ロイド・オースティン米国防長官との会談で、木原稔防衛相はアメリカの協力を得て、情報保護とサイバーセキュリティ能力を抜本的に向上させることを誓った。

それでも障害は残っている。少なくとも、米国自身の秘密保持能力に対する疑問があるからだ。司法省は4月、ロシアのウクライナ侵攻に関する戦場での機密データや、米国が韓国などの同盟国を盗聴していたことの暴露など、機密情報を違法に広めたとして、21歳の州兵飛行士ジャック・テイシェイラを起訴した。

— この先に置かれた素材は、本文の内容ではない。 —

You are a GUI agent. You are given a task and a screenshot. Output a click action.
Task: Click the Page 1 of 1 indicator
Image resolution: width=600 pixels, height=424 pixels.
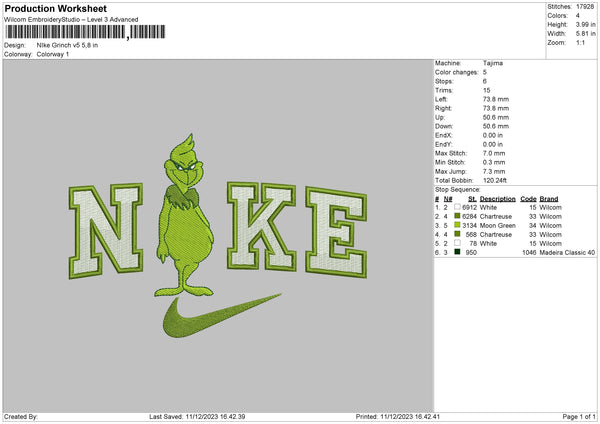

このパートナーシップは、長い間アメリカの情報パートナーシップの要となってきた「ファイブ・アイズ」を補完するものだ。アメリカ、イギリス、カナダ、オーストラリア、ニュージーランドで構成されるこの非公式ネットワークは、近年その焦点を中国に移している。

ファイブ・アイズ諸国は、情報機関、国防省、外務省に浸透した当局者の親密なネットワークを通じて、何十年もの間、秘密情報を共有してきた。アジアの新興スパイ協定ははるかに新しく、ファイブ・アイズに匹敵するには時間がかかりそうだ。

ファイブ・アイズの優位性はかなり確立されているが、さまざまな問題に取り組み始めると、優先順位が違ってくる」とバイマンは言う。「中国にシフトすると、日本や韓国のような国々が、オーストラリアやニュージーランドのような地域のファイブ・アイズ・パートナーと並んで、より重要になる。